On pourra m'objecter que tous les agriculteurs ne sont pas en mesure d'épargner. Afin d'y remédier, il a été proposé dans le cadre du CNGRA que, chaque année, le ministère puisse attribuer plus de 100 millions d'euros d'aides provenant du Fonds européen agricole pour le développement rural (FEADER), l'un des instruments de la PAC, afin de contribuer à la lutte contre les aléas climatiques. Pour ma part, je ferai tout pour que cette mesure soit intégrée à la PAC 2020, et j'ai bon espoir que ce soit le cas.
M. Didier Martin a évoqué la situation des agriculteurs de Côte-d'Or. Ce qui est actuellement proposé pour l'ensemble des départements, c'est que les agriculteurs quittant une ZDS perçoivent 80 % de l'indemnité versée jusqu'alors en 2019, et 40 % de cette même indemnité en 2020 – un dispositif assez bien accueilli par le monde agricole. Parallèlement, j'ai demandé aux directions départementales des territoires (DDT) de mettre en oeuvre un vrai plan B de transition, consistant à ce que des MAEC à un taux très élevé soient accordées à titre de compensation aux agriculteurs sortant des ZDS. Cela dit, il est normal que la refonte de la carte des ZDS fasse des gagnants et des perdants, et si des mesures de compensation sont mises en place pour les seconds, elles ne sauraient être que transitoires.
Si j'étais aussi pessimiste que vous hier soir, Monsieur Fasquelle, j'ai repris un peu espoir ce matin en prenant connaissance des dernières déclarations de la Commission européenne et du commissaire Barnier, qui estiment que le maintien de l'accès aux eaux territoriales britanniques pour la pêche est une priorité. Indépendamment des qualités de négociateur de M. Barnier, que j'ai rencontré et en qui j'ai confiance, je ne sais pas si la Commission européenne sera en mesure de faire en sorte que ce principe s'applique, mais cela me rassure de constater que la France n'est pas la seule à le défendre. Si l'accès aux ports n'est pas acquis, il y a de bonnes chances pour que nous obtenions au moins l'accès aux eaux territoriales britanniques. En tout état de cause, comme le Président de la République l'a dit encore récemment, la pêche ne peut pas être la variable d'ajustement d'un Brexit qui se ferait en no deal – et si cela peut rassurer les pêcheurs français, je le répète à mon tour.

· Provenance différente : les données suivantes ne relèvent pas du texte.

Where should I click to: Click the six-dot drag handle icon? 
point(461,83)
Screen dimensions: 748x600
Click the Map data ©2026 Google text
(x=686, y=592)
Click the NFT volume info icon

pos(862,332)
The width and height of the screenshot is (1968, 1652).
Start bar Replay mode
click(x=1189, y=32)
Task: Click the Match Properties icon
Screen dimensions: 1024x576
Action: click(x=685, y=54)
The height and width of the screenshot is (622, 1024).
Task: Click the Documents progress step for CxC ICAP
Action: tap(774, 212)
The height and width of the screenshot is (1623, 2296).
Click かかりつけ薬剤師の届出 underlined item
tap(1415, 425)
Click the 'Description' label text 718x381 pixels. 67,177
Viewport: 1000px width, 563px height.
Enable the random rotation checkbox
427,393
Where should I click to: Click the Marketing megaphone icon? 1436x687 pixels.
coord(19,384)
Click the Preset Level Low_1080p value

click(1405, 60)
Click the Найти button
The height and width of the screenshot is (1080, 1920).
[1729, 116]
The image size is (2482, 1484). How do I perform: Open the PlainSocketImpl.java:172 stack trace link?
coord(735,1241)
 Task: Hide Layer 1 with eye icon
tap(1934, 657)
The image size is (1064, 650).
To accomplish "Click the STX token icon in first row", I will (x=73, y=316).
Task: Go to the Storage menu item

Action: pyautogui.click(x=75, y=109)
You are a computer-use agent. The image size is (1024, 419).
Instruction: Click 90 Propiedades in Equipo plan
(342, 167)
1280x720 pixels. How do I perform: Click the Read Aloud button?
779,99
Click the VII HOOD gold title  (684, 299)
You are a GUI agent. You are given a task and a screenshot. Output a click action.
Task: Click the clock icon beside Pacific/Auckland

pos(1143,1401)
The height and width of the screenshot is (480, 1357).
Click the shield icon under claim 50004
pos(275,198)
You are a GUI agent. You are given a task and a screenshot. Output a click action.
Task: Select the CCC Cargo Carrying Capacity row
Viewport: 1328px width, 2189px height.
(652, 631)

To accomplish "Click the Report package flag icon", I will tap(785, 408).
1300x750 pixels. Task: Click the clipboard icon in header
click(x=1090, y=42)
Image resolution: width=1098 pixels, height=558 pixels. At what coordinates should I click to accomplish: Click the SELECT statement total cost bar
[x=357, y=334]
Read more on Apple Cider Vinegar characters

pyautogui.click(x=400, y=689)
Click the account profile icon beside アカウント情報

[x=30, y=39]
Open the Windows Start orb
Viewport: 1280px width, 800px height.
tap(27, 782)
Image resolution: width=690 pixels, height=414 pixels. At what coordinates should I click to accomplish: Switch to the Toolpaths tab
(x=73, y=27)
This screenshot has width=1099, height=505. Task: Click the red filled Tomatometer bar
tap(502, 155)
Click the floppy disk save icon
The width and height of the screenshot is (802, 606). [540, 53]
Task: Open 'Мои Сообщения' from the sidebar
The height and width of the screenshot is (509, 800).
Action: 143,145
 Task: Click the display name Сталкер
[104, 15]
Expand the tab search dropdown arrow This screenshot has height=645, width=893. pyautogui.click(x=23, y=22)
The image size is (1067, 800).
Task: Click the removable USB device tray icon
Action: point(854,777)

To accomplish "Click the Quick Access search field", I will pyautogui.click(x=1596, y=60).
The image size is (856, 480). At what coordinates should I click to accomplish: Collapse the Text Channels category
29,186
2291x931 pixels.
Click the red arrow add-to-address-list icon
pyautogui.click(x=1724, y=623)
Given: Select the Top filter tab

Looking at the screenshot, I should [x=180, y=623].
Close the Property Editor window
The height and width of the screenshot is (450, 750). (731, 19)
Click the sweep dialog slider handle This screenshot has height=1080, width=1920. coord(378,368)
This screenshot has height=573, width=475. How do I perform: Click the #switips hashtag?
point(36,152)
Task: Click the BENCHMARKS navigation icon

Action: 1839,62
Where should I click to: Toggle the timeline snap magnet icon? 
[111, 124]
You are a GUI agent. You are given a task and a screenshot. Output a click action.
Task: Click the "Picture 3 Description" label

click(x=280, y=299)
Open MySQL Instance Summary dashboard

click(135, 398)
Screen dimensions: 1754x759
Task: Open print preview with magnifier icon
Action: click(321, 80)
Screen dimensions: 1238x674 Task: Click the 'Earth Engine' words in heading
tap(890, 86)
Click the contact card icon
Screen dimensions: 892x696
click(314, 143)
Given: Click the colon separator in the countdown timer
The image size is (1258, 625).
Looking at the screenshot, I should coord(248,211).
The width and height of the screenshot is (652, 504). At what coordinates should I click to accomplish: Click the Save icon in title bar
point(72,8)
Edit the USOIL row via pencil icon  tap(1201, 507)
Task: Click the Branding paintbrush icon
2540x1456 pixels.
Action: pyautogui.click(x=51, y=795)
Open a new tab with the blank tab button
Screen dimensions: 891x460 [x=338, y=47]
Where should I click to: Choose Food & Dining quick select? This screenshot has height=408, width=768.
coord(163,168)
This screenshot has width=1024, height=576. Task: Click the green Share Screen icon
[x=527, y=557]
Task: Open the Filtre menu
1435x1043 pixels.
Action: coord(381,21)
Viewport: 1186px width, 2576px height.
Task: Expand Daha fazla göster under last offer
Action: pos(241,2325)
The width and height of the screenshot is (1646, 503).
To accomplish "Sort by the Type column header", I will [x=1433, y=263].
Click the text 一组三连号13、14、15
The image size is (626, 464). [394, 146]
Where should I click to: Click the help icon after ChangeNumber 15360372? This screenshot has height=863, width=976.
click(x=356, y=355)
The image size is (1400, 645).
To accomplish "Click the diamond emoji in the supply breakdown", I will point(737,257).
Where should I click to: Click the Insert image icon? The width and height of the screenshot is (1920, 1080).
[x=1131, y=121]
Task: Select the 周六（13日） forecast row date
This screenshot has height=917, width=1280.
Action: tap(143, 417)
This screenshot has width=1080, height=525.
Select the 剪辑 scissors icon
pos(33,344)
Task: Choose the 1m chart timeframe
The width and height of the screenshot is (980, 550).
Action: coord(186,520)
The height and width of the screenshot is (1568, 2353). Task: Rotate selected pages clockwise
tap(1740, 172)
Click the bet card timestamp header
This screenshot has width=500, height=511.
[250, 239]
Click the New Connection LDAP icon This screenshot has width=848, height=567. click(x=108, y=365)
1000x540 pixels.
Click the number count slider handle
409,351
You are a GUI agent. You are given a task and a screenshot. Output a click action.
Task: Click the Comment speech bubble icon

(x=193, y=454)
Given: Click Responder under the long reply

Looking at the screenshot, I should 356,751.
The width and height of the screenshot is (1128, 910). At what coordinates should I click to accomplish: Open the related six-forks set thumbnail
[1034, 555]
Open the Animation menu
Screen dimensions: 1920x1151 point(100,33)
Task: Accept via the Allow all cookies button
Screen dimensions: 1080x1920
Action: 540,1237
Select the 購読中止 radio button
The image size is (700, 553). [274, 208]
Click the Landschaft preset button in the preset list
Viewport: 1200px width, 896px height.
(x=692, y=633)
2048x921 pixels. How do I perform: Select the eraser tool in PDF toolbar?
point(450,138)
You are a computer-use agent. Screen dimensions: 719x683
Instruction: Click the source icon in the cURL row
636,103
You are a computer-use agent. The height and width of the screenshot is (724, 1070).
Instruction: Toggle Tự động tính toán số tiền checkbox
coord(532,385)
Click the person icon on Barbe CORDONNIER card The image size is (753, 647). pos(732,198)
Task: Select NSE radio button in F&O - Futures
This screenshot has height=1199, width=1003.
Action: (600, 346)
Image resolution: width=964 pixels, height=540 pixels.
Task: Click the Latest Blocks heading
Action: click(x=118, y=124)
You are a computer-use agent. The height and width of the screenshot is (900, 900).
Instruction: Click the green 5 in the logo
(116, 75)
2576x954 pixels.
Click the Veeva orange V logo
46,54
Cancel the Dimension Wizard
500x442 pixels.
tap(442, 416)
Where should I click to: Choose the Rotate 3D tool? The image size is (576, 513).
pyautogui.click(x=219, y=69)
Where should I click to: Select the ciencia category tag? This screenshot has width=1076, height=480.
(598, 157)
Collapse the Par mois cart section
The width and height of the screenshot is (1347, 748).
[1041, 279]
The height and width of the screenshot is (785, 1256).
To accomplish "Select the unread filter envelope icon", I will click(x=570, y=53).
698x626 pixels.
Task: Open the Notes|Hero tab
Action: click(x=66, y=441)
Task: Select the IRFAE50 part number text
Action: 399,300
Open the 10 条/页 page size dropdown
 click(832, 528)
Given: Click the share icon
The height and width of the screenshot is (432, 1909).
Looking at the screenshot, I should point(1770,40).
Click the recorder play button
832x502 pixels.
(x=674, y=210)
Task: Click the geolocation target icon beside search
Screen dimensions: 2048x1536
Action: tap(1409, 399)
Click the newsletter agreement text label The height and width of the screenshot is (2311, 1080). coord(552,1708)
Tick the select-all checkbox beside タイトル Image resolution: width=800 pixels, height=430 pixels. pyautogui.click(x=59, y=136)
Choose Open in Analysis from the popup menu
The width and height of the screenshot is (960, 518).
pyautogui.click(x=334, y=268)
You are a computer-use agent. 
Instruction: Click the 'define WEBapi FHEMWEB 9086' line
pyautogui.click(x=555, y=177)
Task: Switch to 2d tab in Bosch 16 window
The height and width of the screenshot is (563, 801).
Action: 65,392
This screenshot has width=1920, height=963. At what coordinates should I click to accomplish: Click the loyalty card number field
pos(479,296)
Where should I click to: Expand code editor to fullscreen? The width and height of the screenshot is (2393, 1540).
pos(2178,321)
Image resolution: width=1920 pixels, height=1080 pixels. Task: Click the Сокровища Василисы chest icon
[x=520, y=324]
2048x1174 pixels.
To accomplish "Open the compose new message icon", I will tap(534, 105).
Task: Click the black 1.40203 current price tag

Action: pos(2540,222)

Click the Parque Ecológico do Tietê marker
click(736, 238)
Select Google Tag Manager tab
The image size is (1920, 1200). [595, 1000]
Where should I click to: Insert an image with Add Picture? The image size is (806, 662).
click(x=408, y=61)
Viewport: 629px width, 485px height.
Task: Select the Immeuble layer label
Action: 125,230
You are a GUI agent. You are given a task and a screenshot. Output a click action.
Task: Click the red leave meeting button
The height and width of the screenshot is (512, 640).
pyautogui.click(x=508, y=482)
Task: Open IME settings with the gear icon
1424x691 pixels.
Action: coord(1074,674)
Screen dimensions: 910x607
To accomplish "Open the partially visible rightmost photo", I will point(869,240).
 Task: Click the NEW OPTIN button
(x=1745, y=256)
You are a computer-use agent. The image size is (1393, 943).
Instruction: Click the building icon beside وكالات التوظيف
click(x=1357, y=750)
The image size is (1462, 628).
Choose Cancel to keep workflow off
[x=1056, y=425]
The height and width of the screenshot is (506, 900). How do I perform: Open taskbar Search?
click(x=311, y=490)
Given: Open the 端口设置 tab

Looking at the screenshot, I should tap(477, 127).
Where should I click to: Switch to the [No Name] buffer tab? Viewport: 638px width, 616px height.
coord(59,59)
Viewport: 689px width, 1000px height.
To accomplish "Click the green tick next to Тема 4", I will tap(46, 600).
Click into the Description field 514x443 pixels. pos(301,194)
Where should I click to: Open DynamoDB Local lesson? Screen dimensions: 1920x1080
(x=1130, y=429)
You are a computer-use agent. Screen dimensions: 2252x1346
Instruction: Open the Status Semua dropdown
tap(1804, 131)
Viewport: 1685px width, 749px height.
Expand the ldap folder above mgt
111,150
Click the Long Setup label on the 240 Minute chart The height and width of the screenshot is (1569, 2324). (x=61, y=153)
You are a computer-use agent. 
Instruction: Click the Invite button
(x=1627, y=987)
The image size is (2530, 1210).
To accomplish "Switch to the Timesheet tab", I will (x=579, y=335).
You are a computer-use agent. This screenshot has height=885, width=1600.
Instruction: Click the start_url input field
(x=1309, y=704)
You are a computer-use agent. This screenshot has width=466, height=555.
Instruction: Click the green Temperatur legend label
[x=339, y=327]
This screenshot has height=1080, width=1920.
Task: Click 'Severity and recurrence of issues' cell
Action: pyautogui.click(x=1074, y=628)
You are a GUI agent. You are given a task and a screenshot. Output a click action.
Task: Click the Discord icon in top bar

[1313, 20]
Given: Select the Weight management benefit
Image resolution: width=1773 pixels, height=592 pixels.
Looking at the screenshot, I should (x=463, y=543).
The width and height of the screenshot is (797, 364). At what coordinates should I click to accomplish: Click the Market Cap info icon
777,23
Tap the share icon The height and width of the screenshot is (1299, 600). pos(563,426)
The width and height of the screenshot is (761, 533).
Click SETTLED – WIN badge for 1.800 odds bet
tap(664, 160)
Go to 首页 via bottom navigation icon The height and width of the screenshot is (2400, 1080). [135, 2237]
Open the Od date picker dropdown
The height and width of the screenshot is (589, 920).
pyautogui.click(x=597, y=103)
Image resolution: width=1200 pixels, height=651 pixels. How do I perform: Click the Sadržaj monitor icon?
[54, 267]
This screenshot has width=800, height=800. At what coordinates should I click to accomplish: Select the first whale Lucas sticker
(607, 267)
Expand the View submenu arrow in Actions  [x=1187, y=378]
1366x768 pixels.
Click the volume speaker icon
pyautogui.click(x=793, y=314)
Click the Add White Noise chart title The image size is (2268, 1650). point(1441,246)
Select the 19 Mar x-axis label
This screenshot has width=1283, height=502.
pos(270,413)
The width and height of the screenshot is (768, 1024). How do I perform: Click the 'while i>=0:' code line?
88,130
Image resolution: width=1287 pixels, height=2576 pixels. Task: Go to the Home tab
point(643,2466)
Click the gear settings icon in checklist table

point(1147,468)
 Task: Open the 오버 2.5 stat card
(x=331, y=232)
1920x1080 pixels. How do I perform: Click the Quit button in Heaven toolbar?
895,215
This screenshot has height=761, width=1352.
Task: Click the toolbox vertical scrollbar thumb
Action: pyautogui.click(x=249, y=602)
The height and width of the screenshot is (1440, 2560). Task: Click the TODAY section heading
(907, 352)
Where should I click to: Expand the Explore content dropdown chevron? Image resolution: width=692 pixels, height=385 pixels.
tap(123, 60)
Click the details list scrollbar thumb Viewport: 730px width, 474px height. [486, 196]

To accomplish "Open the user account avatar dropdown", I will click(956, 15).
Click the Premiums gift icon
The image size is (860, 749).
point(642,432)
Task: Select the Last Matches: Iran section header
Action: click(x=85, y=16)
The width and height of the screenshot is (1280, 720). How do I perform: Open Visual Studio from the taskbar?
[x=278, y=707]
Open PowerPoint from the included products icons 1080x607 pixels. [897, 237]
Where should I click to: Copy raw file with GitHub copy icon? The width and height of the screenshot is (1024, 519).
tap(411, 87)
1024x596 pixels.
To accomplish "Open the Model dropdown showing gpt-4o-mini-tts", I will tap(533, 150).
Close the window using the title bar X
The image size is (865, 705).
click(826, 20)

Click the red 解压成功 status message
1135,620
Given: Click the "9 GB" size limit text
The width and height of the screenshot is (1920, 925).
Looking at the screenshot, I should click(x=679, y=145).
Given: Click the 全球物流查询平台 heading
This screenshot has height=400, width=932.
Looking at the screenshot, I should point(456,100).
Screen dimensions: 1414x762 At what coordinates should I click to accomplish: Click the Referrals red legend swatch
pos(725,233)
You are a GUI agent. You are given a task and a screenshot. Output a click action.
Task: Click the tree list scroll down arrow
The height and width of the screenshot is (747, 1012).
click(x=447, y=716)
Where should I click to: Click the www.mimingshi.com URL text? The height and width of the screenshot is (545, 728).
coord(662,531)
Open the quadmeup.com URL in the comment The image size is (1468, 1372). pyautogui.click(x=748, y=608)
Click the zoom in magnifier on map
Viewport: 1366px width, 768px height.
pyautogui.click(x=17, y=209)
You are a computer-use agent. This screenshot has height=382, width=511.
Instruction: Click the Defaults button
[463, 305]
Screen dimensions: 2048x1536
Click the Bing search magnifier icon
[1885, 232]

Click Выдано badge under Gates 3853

Mme O'Petit, vous avez évoqué l'impact de la fin des quotas sur la situation des betteraviers-sucriers. Comme vous l'avez dit, le Gouvernement doit remettre un rapport sur cette question au Parlement avant la fin de l'année 2020, et je ne vais pas vous promettre que vous l'aurez plus tôt, car aller plus vite que prévu pourrait signifier que nous n'avons pas pris le temps nécessaire pour examiner et apprécier la situation comme il se doit – vous conviendrez qu'il vaut toujours mieux disposer du maximum de recul… Certes, les cours ont chuté et la situation des betteraviers est actuellement compliquée, mais il ne faut pas voir que les aspects négatifs de la situation.